OBJECTIVE To explore the mechanism of perillyl alcohol(PA) in delaying intervertebral disc degeneration(IDD) through network pharmacology, and validate its mechanism by molecular docking and molecular biology experiments.

METHODS The targets of PA were obtained from TCMSP, GeneCards and Swiss Target Prediction database. GeneCards and OMIM were used to obtain IDD-related targets, and the common targets of PA and IDD were obtained from the Venny 2.1.0 website. String database and Cytoscape software were used to construct the protein-protein interaction(PPI) network. DAVID and bioinformatics website were used for GO and KEGG analysis. AutoDock Vina and PyMOL were used for molecular docking verification of the core targets of PA and IDD. The network pharmacological prediction results were verified by quantitative real-time PCR(qRT-PCR), cellular immunofluorescence and reactive oxygen species detection.

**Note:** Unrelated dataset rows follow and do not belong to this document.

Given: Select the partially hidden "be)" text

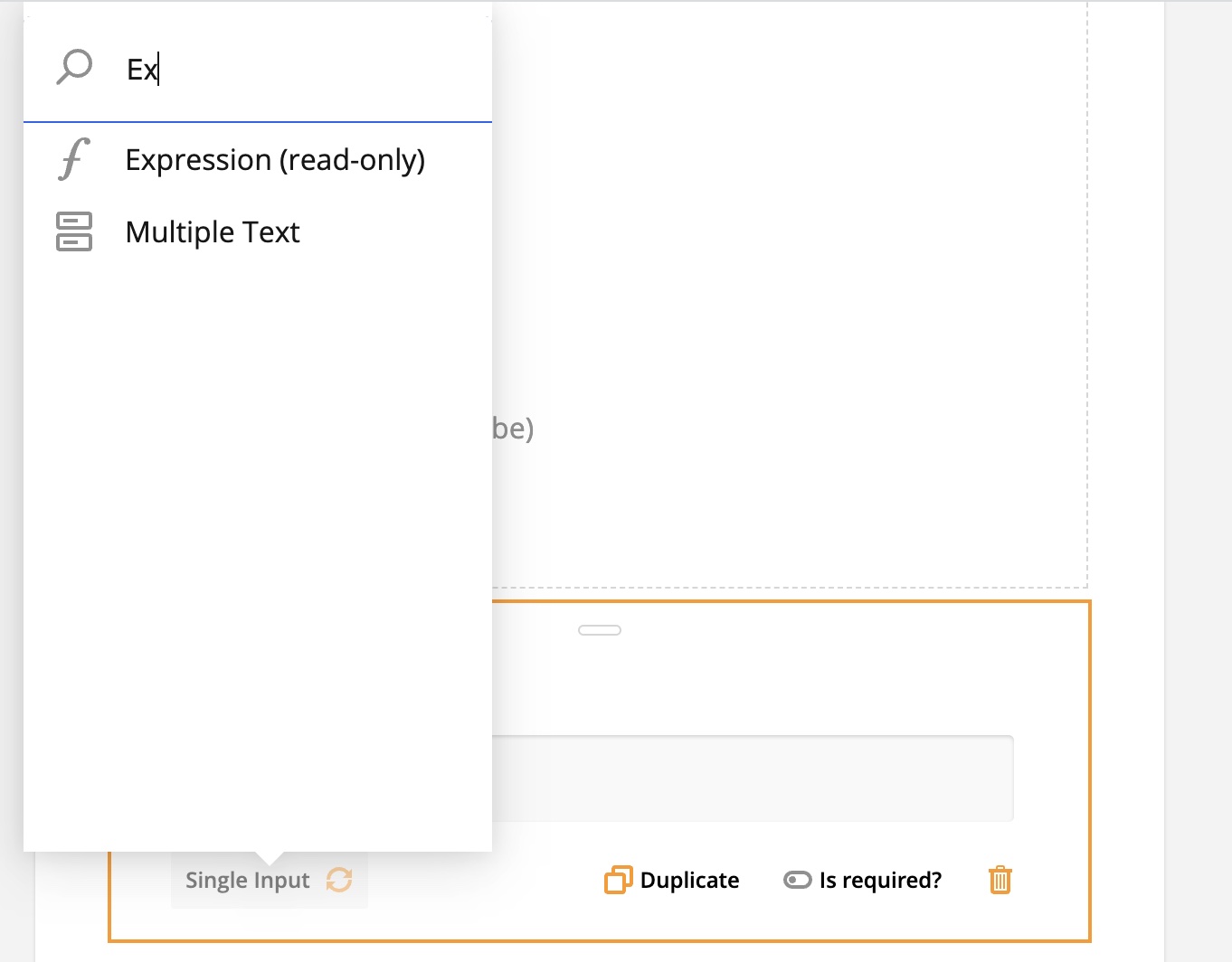Looking at the screenshot, I should pyautogui.click(x=513, y=428).
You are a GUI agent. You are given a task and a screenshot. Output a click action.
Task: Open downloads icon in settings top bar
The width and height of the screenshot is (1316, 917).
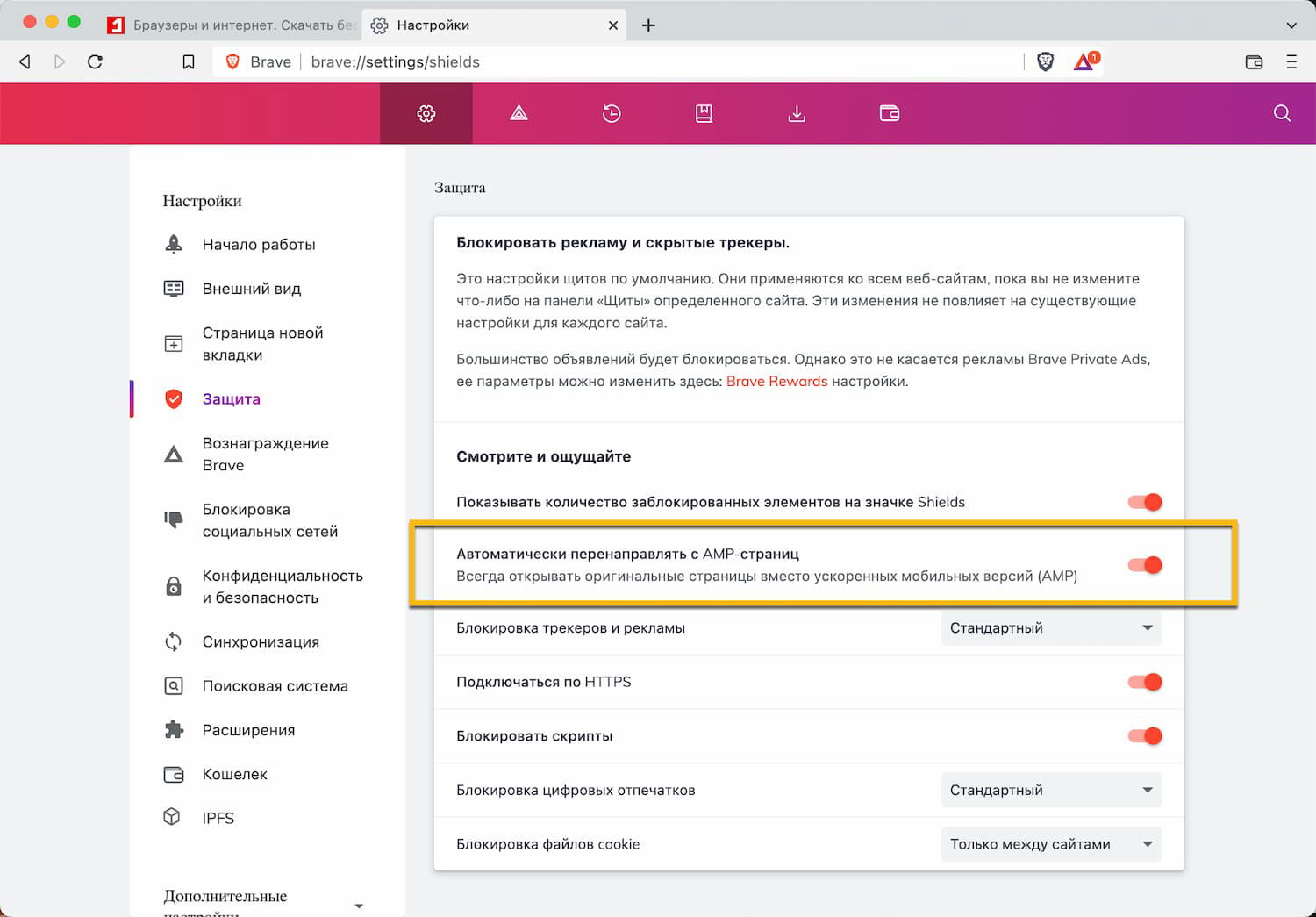[797, 113]
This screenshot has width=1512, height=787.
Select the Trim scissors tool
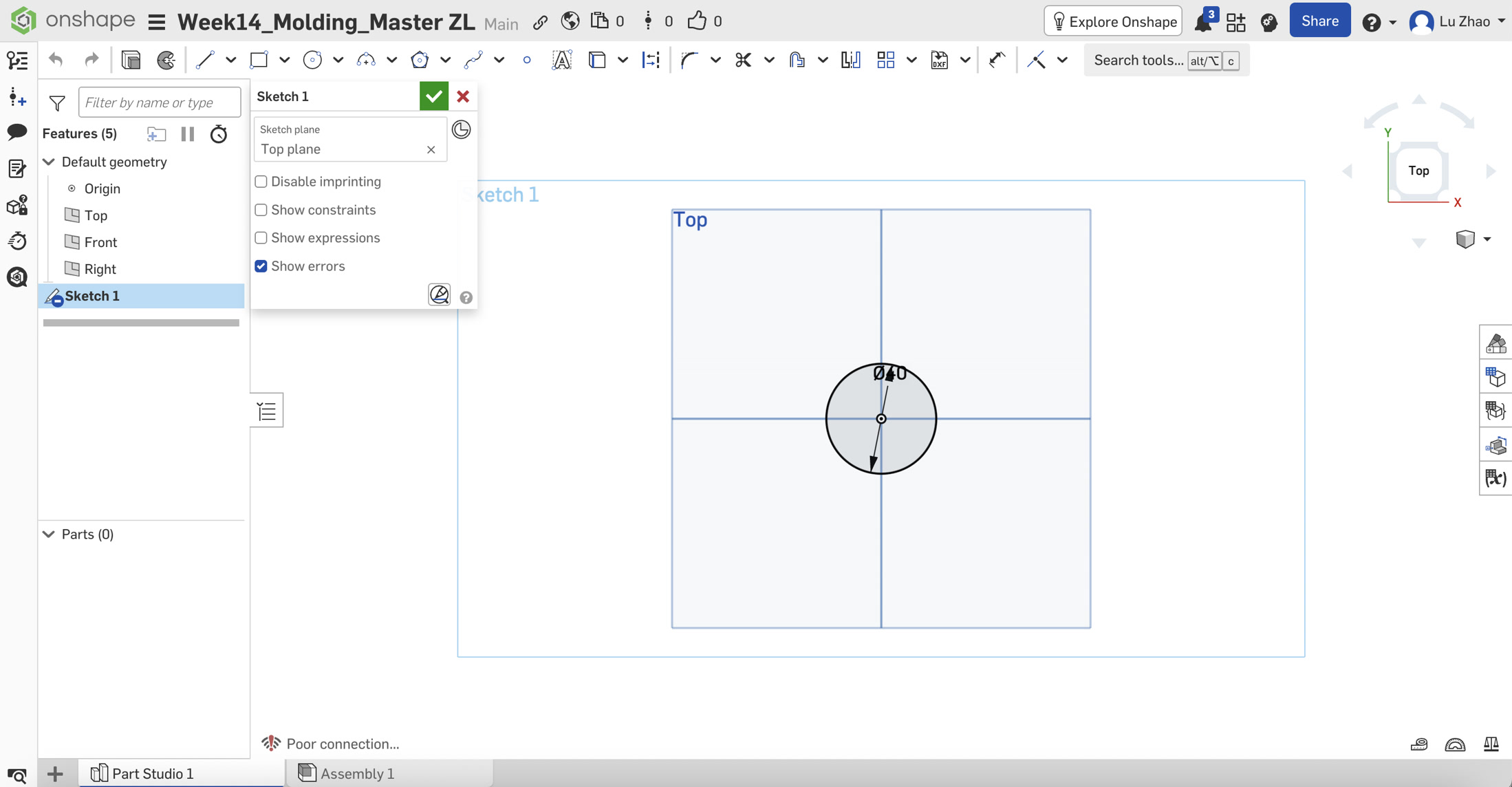[743, 61]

RESULTS  A total of 213 PA targets and 2286 IDD targets were screened in this study, and 61 intersection targets of PA and IDD were obtained. PPI network analysis showed that 14 key targets of PA to delay IDD were AKT1, EGF, TP53, EGFR, etc. GO enrichment analysis involved the positive regulation of protein phosphorylation, positive regulation of programmed cell death, cyclin, serine/threonine kinase regulation, etc. KEGG enrichment analysis showed that PA delayed IDD involving JAK-STAT, ErbB, HIF-1 and other signaling pathways. Molecular docking results showed that PA had strong affinity and relatively stable binding conformation with the core targets such as ALB, EGFR and NOTCH1. Compared with the IL-1β group, the expression levels of MMP-1, MMP-13, ADAMTS4 and ADAMTS5 mRNA in the IL-1β+PA treatment group were decreased, ACAN was up-regulated, HIF-1α and NOTCH1 in the IL-1β+PA group were up-regulated, too. The difference was statistically significant.

CONCLUSION PA might act on NOTCH1, EGFR, ALB3 and other core targets to delay the progression of IDD through HIF-1α/NOTCH1 signaling pathway.